▶ EXTRAIT DU TEXTE:
----

La mobilisation unitaire du samedi 30 mars, à Marseille et dans toute la France, y a contribué. Et « l’école de la confiance », selon la communication officielle, apparaît de plus en plus comme celle de la « défiance », sur les pancartes brandies lors des manifestations comme dans les propos des professionnels de l’éducation. « Un des objectifs non avoués de cette réforme, c’est la concurrence entre tout le monde : entre établissements et entre disciplines. Aucun établissement sauf peut-être les plus côtés, ne pourra proposer onze spécialités, c’est quasiment impossible » souligne Philippe Sénégas, professeur d’histoire-géographie, syndiqué à la FSU. Le réseau « Martigues-Côte bleue » compte deux établissements publics : les lycées Paul Langevin et Jean Lurçat. « Ce qui se profilait, c’était une forme de spécialisation avec les sciences humaines au Lycée Lurçat et les autres disciplines scientifiques au Lycée Langevin : il y a eu une levée de boucliers, la pire des choses serait de se tirer dans les pattes » explique l’enseignant.

Interpellé, le Recteur d’Académie est venu sur place, au Lycée Langevin puis au Lycée Lurçat où il a aussi rencontré  les parents d’élèves. Dans les deux cas, gilets jaunes, militants de la CGT et de la FSU étaient réunis pour l’« accueillir ». « On s’est rapprochés des gilets jaunes de Martigues pour construire une forme de convergence des luttes, ils ont même distribué des tracts sur les ronds-points » précise le syndicaliste. Pas plus que la réforme de la SNCF n’était la seule affaire des cheminots, la loi Blanquer n’est affaire uniquement de « profs ». Elle concerne aussi d’autres acteurs : les parents, et d’abord les lycéens, qui pourraient se laisser séduire par le discours sur « la liberté de choix » et le parcours personnel. C’est aussi pour cela que le principal syndicat de l’enseignement a multiplié les initiatives locales : motions lors de CA d’établissements, journées de grève, réunions publiques à Martigues et Port-de-Bouc, courriers au Recteur, conseil de classe silencieux, démission des professeurs principaux au Lycée Langevin…

Si le ministre Blanquer a accusé les syndicats d’enseignants de baser leur contestation sur des « bobards », le syndicaliste lui renvoie le compliment : « c’est l’hôpital qui se fout de la charité : sur France Inter, M. Blanquer a dit que les élèves pourraient choisir d’autres options après la 1ère s’ils s’aperçoivent qu’ils se sont trompés, c’est faux et illogique car pourquoi prendre une spécialité en 1ere et histoire-géographie-géopolitique par exemple ensuite, alors que ça n’a rien à voir ? »

----

▶ DONNÉES ENREGISTRÉES:

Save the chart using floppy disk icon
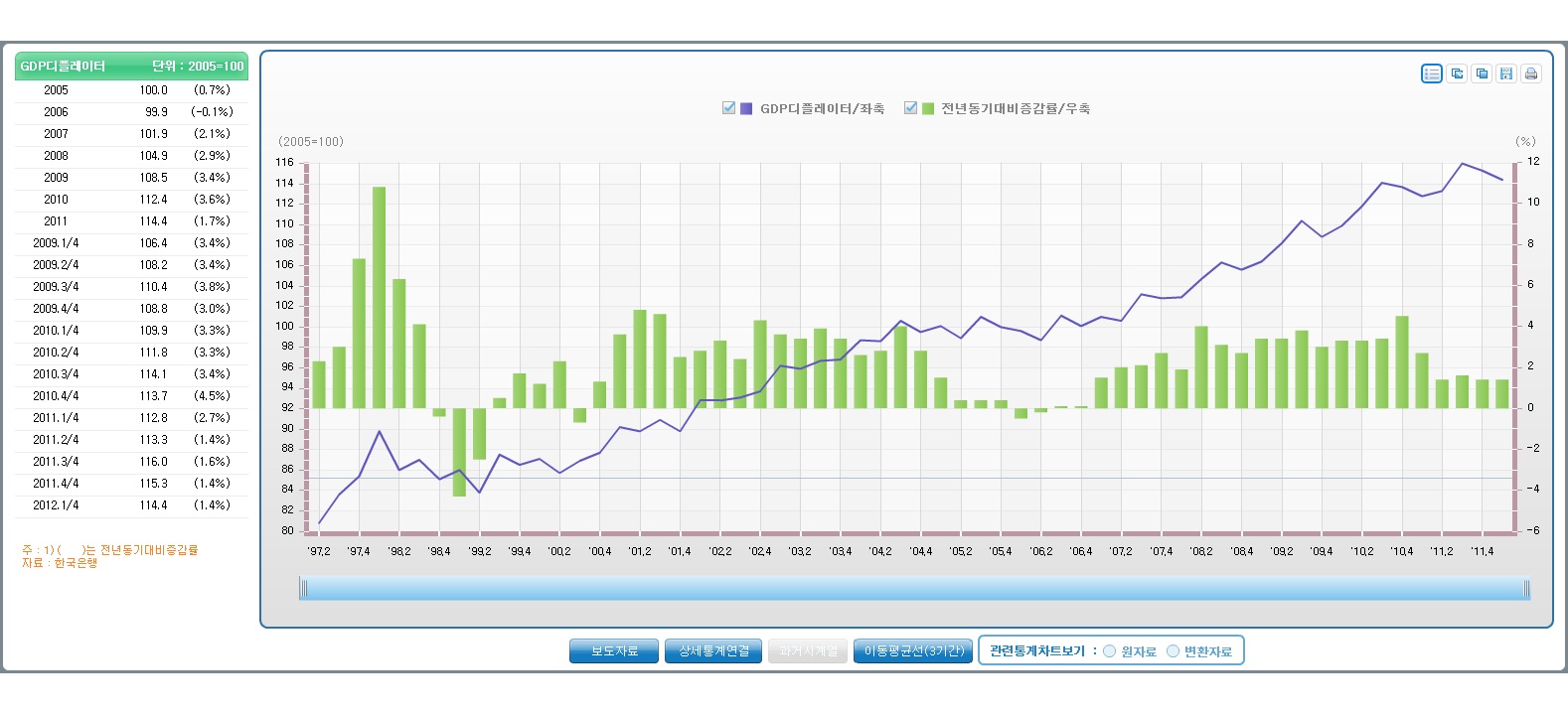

----

▶ CONSIGNE DONNÉE: Dans l'extrait sur la réforme Blanquer, quels sont les deux établissements publics que compte le réseau « Martigues-Côte bleue » ? Le matériau enregistré n'est d'aucune utilité ici.

▶ SOLUTION PROPOSÉE: Les lycées Paul Langevin et Jean Lurçat.